The scale-variant interstage flow makes biological insights possible: A response to Hinrichsen

1 INTRODUCTION

Hinrichsen (2025) identifies two primary limitations of the interstage flow matrix introduced by Yokomizo et al. (2024). The first limitation is described as biological unrealism due to equal weighting for each individual across all the stages. According to Hinrichsen (2025), Yokomizo et al. (2024) assign the same weight to seeds and reproducing adults, which he argues is biologically unrealistic because it undervalues the differing contributions of life stages to population growth. Abundant stages, such as seed banks, disproportionately influence the entries in the interstage flow matrix.

The second limitation is that interstage flow is scale-variant: Simply rescaling the stages alters its entries. Hinrichsen (2025) asserts that this limits the utility of the matrix for robust comparative analyses, as results can vary with changes in scaling.

However, we assert that these two points are not shortcomings of the interstage flow approach but valuable features of it.

1.1 Limitation 1: Equal weighting among developmental stages

Hinrichsen (2025) claims that ‘seeds receive the same weight or ‘value’ as reproducing adults’ in the interstage flow matrix and proposes reweighting (rescaling) approaches to obtain scale-invariant forms of the interstage flow matrix. However, it is not biologically unreasonable for seeds and reproducing individuals to have equal weight, as population growth rate is fundamentally based on individual-level rates of increase.

Life-history strategies vary among species. Some species produce many offspring with low survivorship, while others produce fewer offspring with higher survivorship (Pearl, 1928). The imbalance that Hinrichsen critiques—such as the concentration of populations in immature stages—often reflects biologically meaningful traits rather than a problem requiring correction. Yokomizo et al. (2024) demonstrated that four functional groups (semelparous herbs, iteroparous herbs, shrubs and trees) exhibit distinct patterns of interstage flow allocation across stasis, fecundity and growth. Semelparous herbs are characterized by flows dominated by growth and fecundity, while trees emphasize stability with flows primarily dominated by stasis. Iteroparous herbs and shrubs display intermediate patterns, balancing flows across stasis, growth and fecundity.

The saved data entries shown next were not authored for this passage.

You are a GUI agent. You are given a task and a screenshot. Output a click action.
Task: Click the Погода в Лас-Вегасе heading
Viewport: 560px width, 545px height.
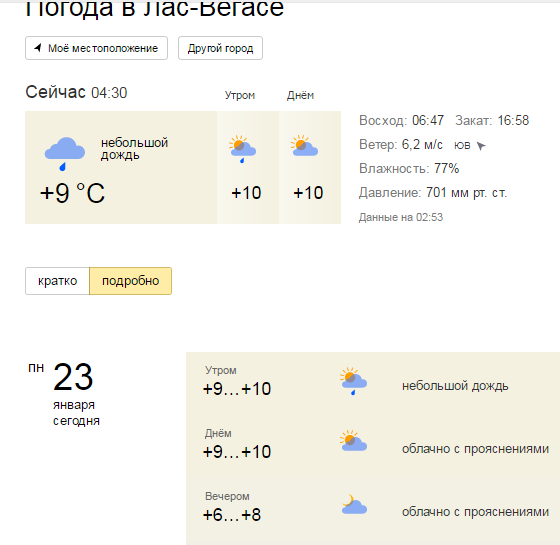pyautogui.click(x=154, y=8)
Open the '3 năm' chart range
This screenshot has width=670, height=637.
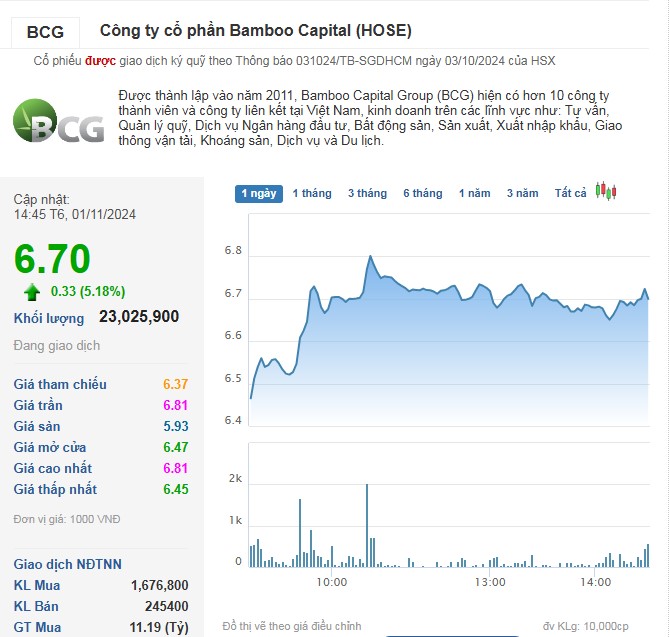522,193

These differences align with life-history strategies and ecological adaptations.

While balancing, as proposed by Hinrichsen (2024, 2025), could be applicable to examine species characteristics, it is unclear how the balanced results should be interpreted. How meaningful is balancing that amplifies very small stages for understanding species traits? Balancing could also overly emphasize older individuals which represent a small proportion and contribute less to fecundity. Hinrichsen (2025) merely compares interstage flows from Yokomizo et al. (2024) with those derived from balancing using Keyfitz's delta, without discussing their biological significance.

1.2 Limitation 2: Scale variance

Hinrichsen (2025) also highlights differences between interstage flows derived from pre-breeding and post-breeding census models. Although balancing produces identical results when applied to data from pre- and post-breeding censuses, these identical results do not justify the use of balancing. Balancing could overlook the life-history strategies inherent to developmental stages, potentially leading to an oversimplification of biologically significant traits. Therefore, we should favour either the pre-breeding or post-breeding census model over balancing.

If Hinrichsen (2024, 2025) advocates for a scale-invariant approach, he should clarify its advantages in practical applications—for example, what novel insights or methodologies it facilitates. Converting variables to achieve scale invariance, without considering their biological significance, could be counterproductive. We do not see any inherent issue with interstage flow being scale-variant. At the same time, we do not consider a scale-invariant approach to be inherently wrong either if balancing helps clarify its biological significance.